Problem: for a given web event, I need to create a custom search expression to extract several fields that are not cleanly parsed by the default field extraction. Then take the extracted ISBN data field and run it through a perl or python ISBN converter script to get normalized 13 digit values. I then need to call an external Oracle DB system through perl scripts to obtain the title and publisher. I then need to aggregate the occurances of this ISBN per client, which is another field in the event. The user then would want to view this data by seeing the results by client or by top clients, all clients, by ISBN, by publisher. There could be thousands of unique clients. This data would need to be viewed by marketing separate from the views of the IT dept.

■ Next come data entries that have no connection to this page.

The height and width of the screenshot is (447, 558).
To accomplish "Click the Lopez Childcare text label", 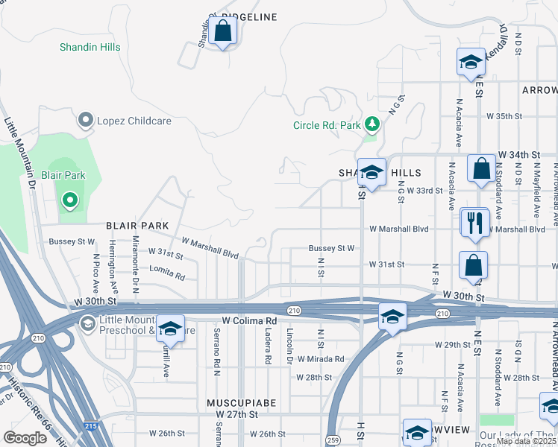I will [135, 121].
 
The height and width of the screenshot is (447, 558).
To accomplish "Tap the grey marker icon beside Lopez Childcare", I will [86, 120].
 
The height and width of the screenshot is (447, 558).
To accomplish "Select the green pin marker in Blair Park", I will [69, 200].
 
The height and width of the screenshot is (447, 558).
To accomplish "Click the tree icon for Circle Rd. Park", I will [372, 124].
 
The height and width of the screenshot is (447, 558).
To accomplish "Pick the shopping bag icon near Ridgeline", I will [222, 31].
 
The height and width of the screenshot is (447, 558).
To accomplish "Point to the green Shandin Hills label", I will [90, 47].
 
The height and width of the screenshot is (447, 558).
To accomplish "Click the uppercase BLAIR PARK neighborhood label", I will [137, 225].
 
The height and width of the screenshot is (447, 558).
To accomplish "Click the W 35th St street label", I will [504, 116].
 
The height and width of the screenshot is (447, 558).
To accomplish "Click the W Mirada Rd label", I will [319, 358].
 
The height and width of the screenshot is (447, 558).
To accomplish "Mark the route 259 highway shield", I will [332, 440].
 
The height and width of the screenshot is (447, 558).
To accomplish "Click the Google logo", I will [25, 438].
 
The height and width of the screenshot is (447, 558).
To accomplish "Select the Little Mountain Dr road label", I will [20, 153].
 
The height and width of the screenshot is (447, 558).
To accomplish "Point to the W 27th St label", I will [236, 413].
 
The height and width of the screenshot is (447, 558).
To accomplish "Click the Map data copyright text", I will [526, 442].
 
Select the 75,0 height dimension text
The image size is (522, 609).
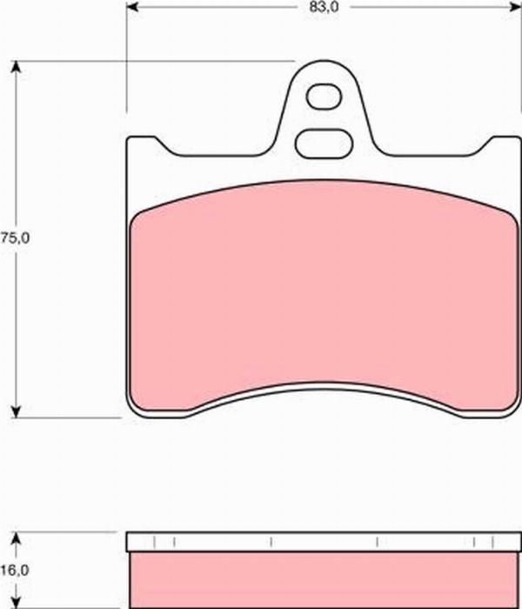point(16,238)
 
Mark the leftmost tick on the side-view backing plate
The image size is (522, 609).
point(153,543)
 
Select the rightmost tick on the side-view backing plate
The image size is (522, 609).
point(489,543)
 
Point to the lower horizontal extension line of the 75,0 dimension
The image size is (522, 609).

choice 1 I have proposed to do all the field extractions, ISBN normalization, Title/publisher lookups and aggregation in perl scripts and create a CSV file that represents one days worth of event parsing. date=1274428800,client=user1,isbn=9789004106802,title=A,publisher=X,hits_tday=2 date=1274428800,client=user1,isbn=9789004106895,title=B,publisher=Y,hits_tday=105 date=1274428800,client=user2,isbn=9789004107328,title=C,publisher=Z,hits_tday=1 date=1274428800,client=user2,isbn=9789004115620,title=D,publisher=W,hits_tday=1
Having this parser run as a cron job once a day. I then proposed that this csv data would be fed into splunk and using the search and stats commands to build views of this tabular data. This of course requires that splunk now has to keep the original event logs, used by the IT guys, and my new csv tables, to be used by marketing. I would build a dashboard for the marketing team and have custom searches created. Like by-client, all-clients, by-publisher etc...
choice 2 They want me to try and do this all in a custom search in real time and not pre-parse/stage this data as I just mentioned. Does means rewritting all the perl into python (unless perl can be used?). I see conflicting examples of only python scripts can be used and in some cases perl is used. Can this be done?
Can perl be used in a search command? When I retrieve the normalized ISBN, title and publisher, will this data be added to the original indexed set of events so this data is not retrieved every time a user views the data? Should I use summary indexing and aggregate daily to speed up user reports?
We have a licensed version of Splunk so I have access to all its capabilities.
What is the suggested approach?
It seems that if I built a custom search command that parses billions of events, normalizes the ISBN, retrieves the title/publisher for every event then provides a roll up analysis of this data per client for the selected time frame would take a long time. If the user then clicks by-pubisher would the entire data set be processed again? Shouldn't all this data be saved into a new table somehow, so the next user request doesn't go through it all again?
I would suggest you use the lookup feature that splunk provides. Basically you can have a csv file which contains the following fields: log_isbn, normalized_isbn, title, <other fields>, then at search time you can enrich your results with data from this lookup table
Documentation on lookups: http://www.splunk.com/base/Documentation/latest/Knowledge/Addfieldsfromexternaldatasources
A similar question by another user http://answers.splunk.com/questions/1884/lookups-using-them-to-replace-the-host-field
Ok, this sounds good. Once I enrich the results with the data from the CSV file, is the data in the result set now part of the indexed data?